Your platform is an experience to create

Your author platform and the marketing you do around your writing is not about a thing. It is not about promoting an object or making sale. Instead, it is about creating an experience for yourself and others that fills us each with a sense of purpose, connection, and possibility. Can that also lead to more readers, more book sales, and big career growth? Yes!

This is about the moments that make up our lives. The experiences that draw us in, that connect us to each other, and help us express who we are.

So today I want to talk about lessons from the biggest New York City dance clubs of the 1970s and 80s can teach us about creating experiences around what you create. Can Studio 54 help you become better at developing your author platform and the marketing around your writing? I think so.

Will this be a bizarre newsletter? Yep. Will it also speak to what drives us as creators and readers as well, to truly connect around writing and art? Yes!

Let’s dig in…

Studio 54

What most of us have heard of Studio 54 is the scandal, the massive success, the wild rumors, and the over-the-top photos that seemed to be the highlight and last call for 1970s disco culture. But as someone who doesn’t leave the house after 7pm because I’m already getting ready for bed, that isn’t the part that I’m interested in.

You see, Studio 54 did something amazing. The founders set this night club in an old 1927 theater, originally called Gallo Opera House. Over the years, it housed broadway shows, movies, and was a TV and radio studio for CBS.

Captain Kangaroo was filmed on the Studio 54 stage.

For the dance club, the founders of Studio 54 tore out all of the lower seating, including the sloped flooring. They literally made the dance floor where the stage was. They developed theatrical sets, with dramatic moving lights, and and an endless series of nightly themes.

 

(Photo by Adam Scull)

Studio 54 took a known place — an old theater — and repurposed it in a magical new way. The audience became the performers, and they encouraged you to change places with the audience and performers throughout the night. This is how they used the theater to change people’s expectations:

“Using left-behind rigging, they emitted or dropped fog, wind, snow, sunrises, sunsets, and tornados, not to mention streamers, balloons, and even little gifts on the 2,000 dancers below. “The level of expectation was an assault on the senses and made everyone’s heart beat a little faster,” says Schrager of the special effects. “I think it was a catalyst caused by other elements as well, including the design of the space…up to that point there was never an effort made to make the design flexible and fluid. This all worked together and made people let their hair down and have a great time.”

They took the DJ out of what would typically be a box in the back of the room, and put them elevated over the dance floor, front and center. They hired a separate person to run the lights, which was something no other dance club did at the time.

Studio 54 invested in the experience it created for those who arrived beyond just heart pounding music, darkness, and drinks.

In the theater, they did keep the upper level seating which elevated the entire concept. On the chairs of the balcony they left small binoculars so you could more closely observe the dancers below.

 

(photo by Richard Drew)

The magic of Studio 54 was that they encouraged you to take on a different role.

DATASET EXCERPT:

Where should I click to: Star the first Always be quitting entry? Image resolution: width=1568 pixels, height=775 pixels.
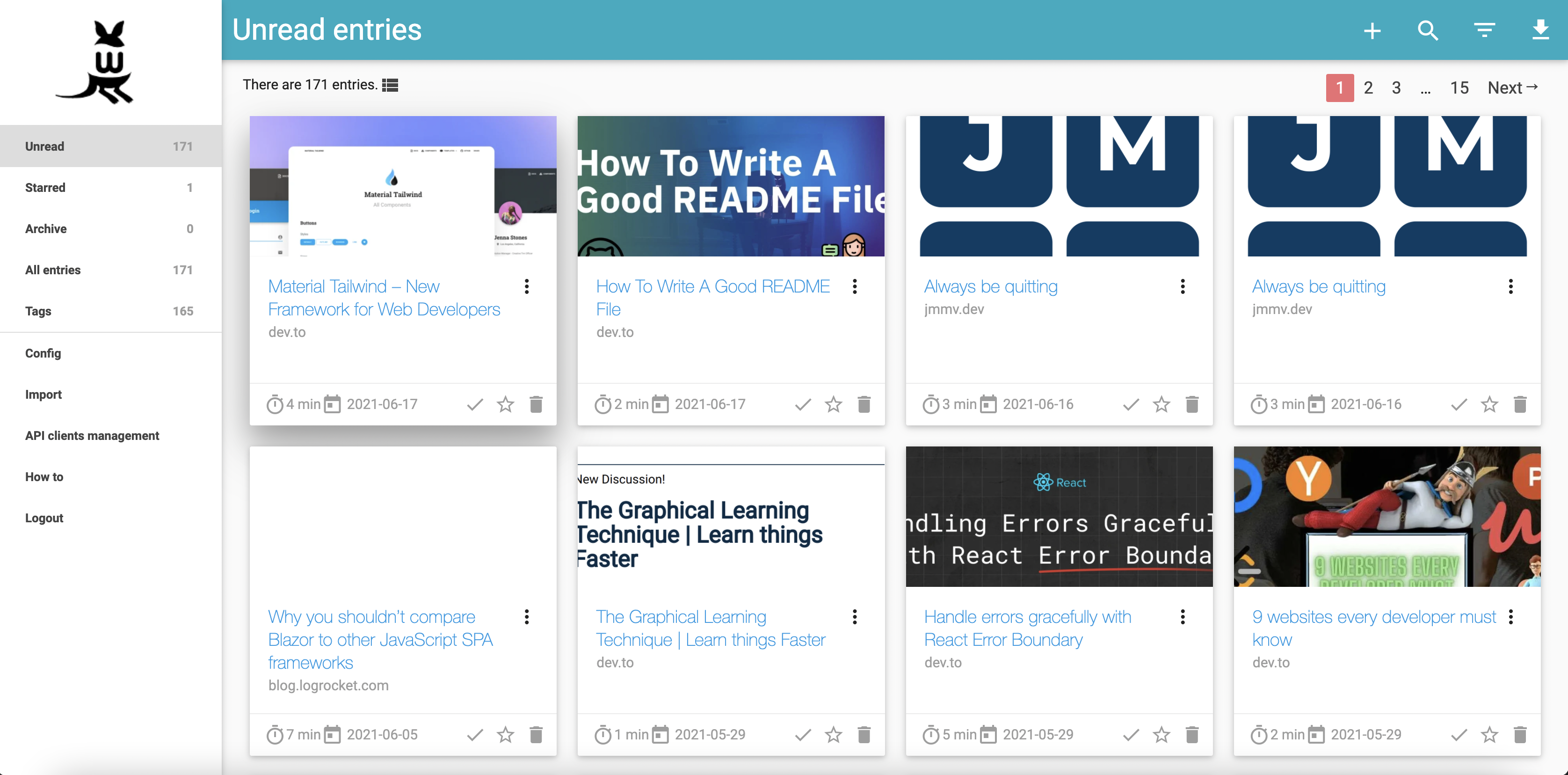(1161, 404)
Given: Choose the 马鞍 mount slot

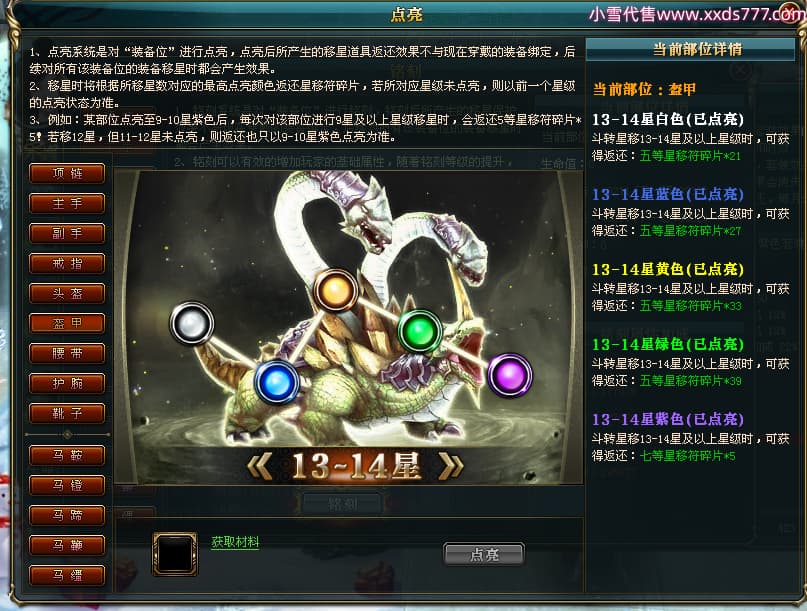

WHAT TO WORK ON:
a - Which uses did the old theater serve, according to the newsletter on author platforms and Studio 54, before it became a dance club? List them all.
b - In one to three sentences, explain why the Studio 54 founders left small binoculars on the balcony chairs, according to the newsletter on author platforms and Studio 54.
c - Carry on the newsletter on author platforms and Studio 54 from its last sentence.

ANSWERS PROVIDED:
a -
- Broadway shows
- Movies
- A TV and radio studio for CBS

b - They left the binoculars so that people in the upper-level seats could observe the dancers below more closely.

c -
This is what social media has encouraged us writers to do now. To consider new ways of sharing what we create and why; new ways to show up and connect with other people; new ways of considering what it means to have a career as a writer. I know, many of you may bemoan that. You want to sit quietly and just write. And honestly, that’s great! You can totally do that and not worry about the connection to readers or colleagues.

But… if you do want to have a life filled with those who love reading and writing, who have a deep connection to you and your work, then I encourage you to consider what you create not as content you are posting to the web, vying for attention, but as experiences you create that helps others connect with the themes you write about.

One of the most amazing details of the Studio 54 story is that it took only 6 weeks to convert the old theater into the dance club. I know that for many aspects of your author platform, you may feel you are starting from scratch and that it will take months or years to get up to speed. What I encourage is that you view this as an opportunity, not a problem.

Some of you may be concerned that Studio 54 wrecked an old theater. But at the time, lots of theaters were only playing movies, in disrepair, or were abandoned. Many were destroyed, including the theater I write about below that housed The Palladium. Studio 54 remains today, refurbished back to its original glory, perhaps because of the success of the dance club. Here is a more recent photo of the theater:

 

(photo by Andrew McGibbon)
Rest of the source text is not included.